**What the task requires:**
Transcribe all the material exactly. Leave every line as it is.

----------------

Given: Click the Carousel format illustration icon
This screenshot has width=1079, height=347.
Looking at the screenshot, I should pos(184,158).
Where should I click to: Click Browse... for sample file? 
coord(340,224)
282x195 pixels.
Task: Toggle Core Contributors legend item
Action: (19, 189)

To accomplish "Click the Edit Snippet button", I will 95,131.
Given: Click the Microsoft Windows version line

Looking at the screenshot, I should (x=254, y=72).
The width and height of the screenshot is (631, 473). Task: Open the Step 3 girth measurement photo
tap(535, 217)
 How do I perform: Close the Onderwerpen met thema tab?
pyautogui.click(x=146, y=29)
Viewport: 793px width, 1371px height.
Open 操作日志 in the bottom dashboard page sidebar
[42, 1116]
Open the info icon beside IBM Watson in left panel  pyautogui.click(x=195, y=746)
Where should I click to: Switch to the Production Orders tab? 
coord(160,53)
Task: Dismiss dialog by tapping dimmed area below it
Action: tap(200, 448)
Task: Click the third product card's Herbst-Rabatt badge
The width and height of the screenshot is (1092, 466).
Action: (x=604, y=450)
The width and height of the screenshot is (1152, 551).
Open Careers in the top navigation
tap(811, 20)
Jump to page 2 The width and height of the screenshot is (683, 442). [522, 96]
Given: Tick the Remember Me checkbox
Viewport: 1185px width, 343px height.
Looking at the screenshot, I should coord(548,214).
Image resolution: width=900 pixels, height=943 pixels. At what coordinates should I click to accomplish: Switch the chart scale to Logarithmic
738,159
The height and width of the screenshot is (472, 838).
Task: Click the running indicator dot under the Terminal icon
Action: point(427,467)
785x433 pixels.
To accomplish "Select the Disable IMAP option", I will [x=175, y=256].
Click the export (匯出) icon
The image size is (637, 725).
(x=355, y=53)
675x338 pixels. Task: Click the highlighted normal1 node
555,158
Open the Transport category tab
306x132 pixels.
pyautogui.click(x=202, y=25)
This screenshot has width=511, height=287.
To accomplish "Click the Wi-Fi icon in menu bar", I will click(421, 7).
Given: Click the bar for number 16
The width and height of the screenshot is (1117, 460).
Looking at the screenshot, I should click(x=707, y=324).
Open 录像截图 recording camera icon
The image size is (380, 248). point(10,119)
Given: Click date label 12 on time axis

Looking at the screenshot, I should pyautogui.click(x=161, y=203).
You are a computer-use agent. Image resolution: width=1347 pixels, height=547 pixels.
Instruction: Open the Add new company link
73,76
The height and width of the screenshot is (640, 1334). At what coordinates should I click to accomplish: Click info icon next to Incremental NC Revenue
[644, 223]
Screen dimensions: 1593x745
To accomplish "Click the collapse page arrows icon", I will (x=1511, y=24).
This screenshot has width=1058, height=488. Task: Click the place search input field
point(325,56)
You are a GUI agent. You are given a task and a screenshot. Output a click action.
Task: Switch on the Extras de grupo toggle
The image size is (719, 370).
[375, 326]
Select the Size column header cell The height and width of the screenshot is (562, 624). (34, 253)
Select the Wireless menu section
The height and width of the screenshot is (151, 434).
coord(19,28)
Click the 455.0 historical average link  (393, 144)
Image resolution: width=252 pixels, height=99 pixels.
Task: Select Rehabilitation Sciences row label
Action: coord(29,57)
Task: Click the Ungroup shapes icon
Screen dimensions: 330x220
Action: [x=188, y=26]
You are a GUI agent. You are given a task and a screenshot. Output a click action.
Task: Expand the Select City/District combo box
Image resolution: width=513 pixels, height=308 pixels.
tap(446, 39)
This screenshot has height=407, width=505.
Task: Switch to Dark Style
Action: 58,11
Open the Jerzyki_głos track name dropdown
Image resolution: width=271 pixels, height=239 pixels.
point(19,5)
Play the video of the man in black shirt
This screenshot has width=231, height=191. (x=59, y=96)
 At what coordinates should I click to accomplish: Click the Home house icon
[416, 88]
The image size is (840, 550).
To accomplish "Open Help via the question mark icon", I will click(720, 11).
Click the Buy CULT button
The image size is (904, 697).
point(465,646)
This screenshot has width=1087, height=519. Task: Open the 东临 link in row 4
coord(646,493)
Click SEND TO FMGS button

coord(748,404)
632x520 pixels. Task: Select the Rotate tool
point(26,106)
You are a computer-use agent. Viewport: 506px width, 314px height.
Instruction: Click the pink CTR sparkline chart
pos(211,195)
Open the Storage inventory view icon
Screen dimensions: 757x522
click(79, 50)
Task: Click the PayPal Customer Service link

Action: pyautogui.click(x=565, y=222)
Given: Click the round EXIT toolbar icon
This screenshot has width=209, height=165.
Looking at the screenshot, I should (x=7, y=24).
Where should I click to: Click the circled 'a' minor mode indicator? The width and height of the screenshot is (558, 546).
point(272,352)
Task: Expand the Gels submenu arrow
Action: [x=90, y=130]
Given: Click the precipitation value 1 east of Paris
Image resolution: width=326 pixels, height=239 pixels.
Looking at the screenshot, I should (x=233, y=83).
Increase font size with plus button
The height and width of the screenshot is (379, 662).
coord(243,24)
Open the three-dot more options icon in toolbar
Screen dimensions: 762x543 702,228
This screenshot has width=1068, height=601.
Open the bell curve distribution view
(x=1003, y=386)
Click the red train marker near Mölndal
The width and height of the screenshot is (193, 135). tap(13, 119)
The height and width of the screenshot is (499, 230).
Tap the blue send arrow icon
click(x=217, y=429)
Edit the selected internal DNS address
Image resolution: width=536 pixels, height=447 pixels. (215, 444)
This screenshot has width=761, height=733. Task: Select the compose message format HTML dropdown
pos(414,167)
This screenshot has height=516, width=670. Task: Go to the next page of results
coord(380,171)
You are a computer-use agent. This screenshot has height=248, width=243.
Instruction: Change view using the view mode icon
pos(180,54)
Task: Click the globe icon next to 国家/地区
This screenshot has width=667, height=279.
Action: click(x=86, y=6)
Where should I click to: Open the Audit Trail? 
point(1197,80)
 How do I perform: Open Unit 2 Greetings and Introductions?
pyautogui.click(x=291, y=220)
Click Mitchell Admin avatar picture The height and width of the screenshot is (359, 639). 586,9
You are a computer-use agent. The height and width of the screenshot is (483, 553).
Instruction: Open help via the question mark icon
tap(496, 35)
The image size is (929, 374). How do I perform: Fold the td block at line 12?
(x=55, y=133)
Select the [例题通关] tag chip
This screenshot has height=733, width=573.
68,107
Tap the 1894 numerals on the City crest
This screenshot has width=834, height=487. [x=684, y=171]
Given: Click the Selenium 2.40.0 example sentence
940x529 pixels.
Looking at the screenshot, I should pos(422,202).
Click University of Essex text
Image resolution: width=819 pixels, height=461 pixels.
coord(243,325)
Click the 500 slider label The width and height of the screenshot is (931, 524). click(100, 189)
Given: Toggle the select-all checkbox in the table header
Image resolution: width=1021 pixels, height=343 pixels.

----------------

**Task solution:**
Given: Click the Carousel format illustration icon
This screenshot has width=1079, height=347.
Looking at the screenshot, I should pos(184,158).
Where should I click to: Click Browse... for sample file? 
coord(340,224)
282x195 pixels.
Task: Toggle Core Contributors legend item
Action: (19, 189)

To accomplish "Click the Edit Snippet button", I will 95,131.
Given: Click the Microsoft Windows version line

Looking at the screenshot, I should (x=254, y=72).
The width and height of the screenshot is (631, 473). Task: Open the Step 3 girth measurement photo
tap(535, 217)
 How do I perform: Close the Onderwerpen met thema tab?
pyautogui.click(x=146, y=29)
Viewport: 793px width, 1371px height.
Open 操作日志 in the bottom dashboard page sidebar
[42, 1116]
Open the info icon beside IBM Watson in left panel  pyautogui.click(x=195, y=746)
Where should I click to: Switch to the Production Orders tab? 
coord(160,53)
Task: Dismiss dialog by tapping dimmed area below it
Action: tap(200, 448)
Task: Click the third product card's Herbst-Rabatt badge
The width and height of the screenshot is (1092, 466).
Action: (x=604, y=450)
The width and height of the screenshot is (1152, 551).
Open Careers in the top navigation
tap(811, 20)
Jump to page 2 The width and height of the screenshot is (683, 442). [522, 96]
Given: Tick the Remember Me checkbox
Viewport: 1185px width, 343px height.
Looking at the screenshot, I should coord(548,214).
Image resolution: width=900 pixels, height=943 pixels. At what coordinates should I click to accomplish: Switch the chart scale to Logarithmic
738,159
The height and width of the screenshot is (472, 838).
Task: Click the running indicator dot under the Terminal icon
Action: point(427,467)
785x433 pixels.
To accomplish "Select the Disable IMAP option", I will [x=175, y=256].
Click the export (匯出) icon
The image size is (637, 725).
(x=355, y=53)
675x338 pixels. Task: Click the highlighted normal1 node
555,158
Open the Transport category tab
306x132 pixels.
pyautogui.click(x=202, y=25)
This screenshot has width=511, height=287.
To accomplish "Click the Wi-Fi icon in menu bar", I will click(421, 7).
Given: Click the bar for number 16
The width and height of the screenshot is (1117, 460).
Looking at the screenshot, I should click(x=707, y=324).
Open 录像截图 recording camera icon
The image size is (380, 248). point(10,119)
Given: Click date label 12 on time axis

Looking at the screenshot, I should pyautogui.click(x=161, y=203).
You are a computer-use agent. Image resolution: width=1347 pixels, height=547 pixels.
Instruction: Open the Add new company link
73,76
The height and width of the screenshot is (640, 1334). At what coordinates should I click to accomplish: Click info icon next to Incremental NC Revenue
[644, 223]
Screen dimensions: 1593x745
To accomplish "Click the collapse page arrows icon", I will (x=1511, y=24).
This screenshot has width=1058, height=488. Task: Click the place search input field
point(325,56)
You are a GUI agent. You are given a task and a screenshot. Output a click action.
Task: Switch on the Extras de grupo toggle
The image size is (719, 370).
[375, 326]
Select the Size column header cell The height and width of the screenshot is (562, 624). (34, 253)
Select the Wireless menu section
The height and width of the screenshot is (151, 434).
coord(19,28)
Click the 455.0 historical average link  (393, 144)
Image resolution: width=252 pixels, height=99 pixels.
Task: Select Rehabilitation Sciences row label
Action: coord(29,57)
Task: Click the Ungroup shapes icon
Screen dimensions: 330x220
Action: [x=188, y=26]
You are a GUI agent. You are given a task and a screenshot. Output a click action.
Task: Expand the Select City/District combo box
Image resolution: width=513 pixels, height=308 pixels.
tap(446, 39)
This screenshot has height=407, width=505.
Task: Switch to Dark Style
Action: 58,11
Open the Jerzyki_głos track name dropdown
Image resolution: width=271 pixels, height=239 pixels.
point(19,5)
Play the video of the man in black shirt
This screenshot has width=231, height=191. (x=59, y=96)
 At what coordinates should I click to accomplish: Click the Home house icon
[416, 88]
The image size is (840, 550).
To accomplish "Open Help via the question mark icon", I will click(720, 11).
Click the Buy CULT button
The image size is (904, 697).
point(465,646)
This screenshot has width=1087, height=519. Task: Open the 东临 link in row 4
coord(646,493)
Click SEND TO FMGS button

coord(748,404)
632x520 pixels. Task: Select the Rotate tool
point(26,106)
You are a computer-use agent. Viewport: 506px width, 314px height.
Instruction: Click the pink CTR sparkline chart
pos(211,195)
Open the Storage inventory view icon
Screen dimensions: 757x522
click(79, 50)
Task: Click the PayPal Customer Service link

Action: pyautogui.click(x=565, y=222)
Given: Click the round EXIT toolbar icon
This screenshot has width=209, height=165.
Looking at the screenshot, I should (x=7, y=24).
Where should I click to: Click the circled 'a' minor mode indicator? The width and height of the screenshot is (558, 546).
point(272,352)
Task: Expand the Gels submenu arrow
Action: [x=90, y=130]
Given: Click the precipitation value 1 east of Paris
Image resolution: width=326 pixels, height=239 pixels.
Looking at the screenshot, I should (x=233, y=83).
Increase font size with plus button
The height and width of the screenshot is (379, 662).
coord(243,24)
Open the three-dot more options icon in toolbar
Screen dimensions: 762x543 702,228
This screenshot has width=1068, height=601.
Open the bell curve distribution view
(x=1003, y=386)
Click the red train marker near Mölndal
The width and height of the screenshot is (193, 135). tap(13, 119)
The height and width of the screenshot is (499, 230).
Tap the blue send arrow icon
click(x=217, y=429)
Edit the selected internal DNS address
Image resolution: width=536 pixels, height=447 pixels. (215, 444)
This screenshot has width=761, height=733. Task: Select the compose message format HTML dropdown
pos(414,167)
This screenshot has height=516, width=670. Task: Go to the next page of results
coord(380,171)
You are a computer-use agent. This screenshot has height=248, width=243.
Instruction: Change view using the view mode icon
pos(180,54)
Task: Click the globe icon next to 国家/地区
This screenshot has width=667, height=279.
Action: click(x=86, y=6)
Where should I click to: Open the Audit Trail? 
point(1197,80)
 How do I perform: Open Unit 2 Greetings and Introductions?
pyautogui.click(x=291, y=220)
Click Mitchell Admin avatar picture The height and width of the screenshot is (359, 639). 586,9
You are a computer-use agent. The height and width of the screenshot is (483, 553).
Instruction: Open help via the question mark icon
tap(496, 35)
The image size is (929, 374). How do I perform: Fold the td block at line 12?
(x=55, y=133)
Select the [例题通关] tag chip
This screenshot has height=733, width=573.
68,107
Tap the 1894 numerals on the City crest
This screenshot has width=834, height=487. [x=684, y=171]
Given: Click the Selenium 2.40.0 example sentence
940x529 pixels.
Looking at the screenshot, I should pos(422,202).
Click University of Essex text
Image resolution: width=819 pixels, height=461 pixels.
coord(243,325)
Click the 500 slider label The width and height of the screenshot is (931, 524). click(100, 189)
Given: Toggle the select-all checkbox in the table header
Image resolution: width=1021 pixels, height=343 pixels.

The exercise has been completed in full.